Mugabe’s henchmen take prime farmland

Posted by on Dec 25th, 2001 and filed under Politics. You can follow any responses to this entry through the RSS 2.0. You can leave a response or trackback to this entry

Harare – Contrary to expectations that the Zimbabwe government’s land resettlement exercise would benefit landless peasants, Joseph Made, the agriculture minister, has allocated prime farms to top army, government and Zanu PF officials under the murky commercial settlement scheme.

Among the officials allocated prime land were war veterans; Joseph Chinotimba, the leader and self-styled commander of farm invasions, Elliot Manyika, the youth development minister, Augustine Chihuri, the police commissioner, Webster Bepura, the Bindura mayor and top President Robert Mugabe loyalist, Menard Muzariri, a senior Central Intelligence Organisation operative and Dick Mafiosi, a Mugabe loyalist.

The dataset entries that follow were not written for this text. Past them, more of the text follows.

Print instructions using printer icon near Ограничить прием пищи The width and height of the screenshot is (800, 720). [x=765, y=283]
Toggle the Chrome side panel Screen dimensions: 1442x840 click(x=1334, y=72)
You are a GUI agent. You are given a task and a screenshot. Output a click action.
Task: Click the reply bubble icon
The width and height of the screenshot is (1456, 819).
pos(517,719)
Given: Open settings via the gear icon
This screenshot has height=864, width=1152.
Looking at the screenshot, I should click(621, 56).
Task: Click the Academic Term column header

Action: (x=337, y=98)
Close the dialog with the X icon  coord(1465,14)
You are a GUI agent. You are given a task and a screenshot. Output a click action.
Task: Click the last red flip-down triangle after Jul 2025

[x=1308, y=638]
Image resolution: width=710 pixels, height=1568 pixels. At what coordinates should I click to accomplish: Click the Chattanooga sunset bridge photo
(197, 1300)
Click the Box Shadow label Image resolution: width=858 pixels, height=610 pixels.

The Commercial Farmers Union (CFU) said farm seizures had become more violent as top ruling party officials had resorted to forcibly evicting individual farmers and taking their properties under the A2 scheme, ostensibly meant to promote black commercial farming. Jeni Williams of the CFU said some of the recipients of the farms under the A2 scheme were moving on to properties before the completion of the requisite legal formalities on land acquisition. Chihuri, the police commissioner, reportedly chased away a farmer and seized his property in the Shamva area.

However, Chihuri denied ever harassing the farmer. The A2 scheme was introduced after the government said it had completed resettling people under the much criticised fast-track land resettlement exercise. The ministry of agriculture established a committee to vet applications of potential beneficiaries of land under the A2 scheme.

However, an official close to the committee said most of the people it had recommended had been sidelined in favour of the influential people. Zimbabweans have generally agreed that land redistribution is necessary to correct the inequities in land ownership created by decades of colonialism.

However, there is now a growing consensus that President Robert Mugabe is merely using the land issue to benefit his supporters and friends and ensure their loyalty ahead of a crunch presidential election next year. Most of Mugabe’s supporters who were allocated land under the fast-track model had no farming expertise.

In fact reports said many of them have since deserted their new pieces of land and sold all the equipment and seed packs they had been allocated to help them start farming.